How to reduce PDF file size
How to reduce PDF file size
Adobe Acrobat has an option to save a document with a reduced size. This article shows how to reduce pdf file size with PDFKit.NET.
Note: For small PDF documents, the size may actually increase.
Adobe Acrobat
Adobe Acrobat has an option to save PDF files with a reduced size. This option can be found in a submenu under File – Save As… For some PDF files this results in a remarkable reduction in size. See the PDF file included in the downloads of this article. Close inspection of the result reveals that Adobe Acrobat does 2 things for this document:
- Large images get subsampled at a much lower resolution.

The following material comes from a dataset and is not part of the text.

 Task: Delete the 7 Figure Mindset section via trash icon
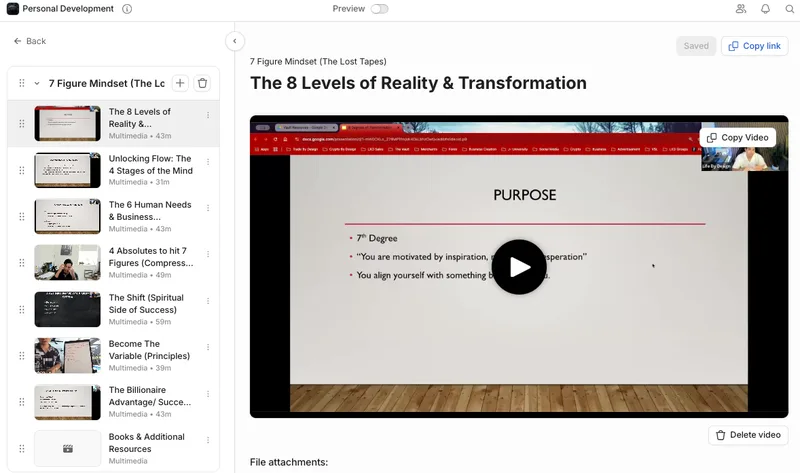click(203, 83)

- Fully embedded fonts get replaced by a subsetted font.
PDFKit.NET
PDFKit.NET can do the same, via the Page.CreateShapes() method. The most interesting part of the sample that you will find attached is the code below. It inspects each shape on a page, and replaces some of them by a modified shape:
- Image shapes get replaced by a new image shape with a lower resolution.
- Text shapes that use an Arial font get modified to refer to a subsetted Arial font.
static void reduceFileSize(ShapeCollection shapes, int dpi)
{
for (int i = 0; i < shapes.Count; i++)
{
Shape shape = shapes[i];
if (shape is ShapeCollection)
{
// recurse
reduceFileSize(shape as ShapeCollection, dpi);
}
else if (shape is ImageShape)
{
shapes.RemoveAt(i);
ImageShape downScaled = downScale(shape as ImageShape, dpi);
shapes.Insert(i, downScaled);
}
else if (shape is TextShape)
{
TextShape textShape = shape as TextShape;
var fontName = !string.IsNullOrEmpty(textShape.Font.FamilyName)
? textShape.Font.FamilyName.ToLower()
: !string.IsNullOrEmpty(textShape.Font.Name)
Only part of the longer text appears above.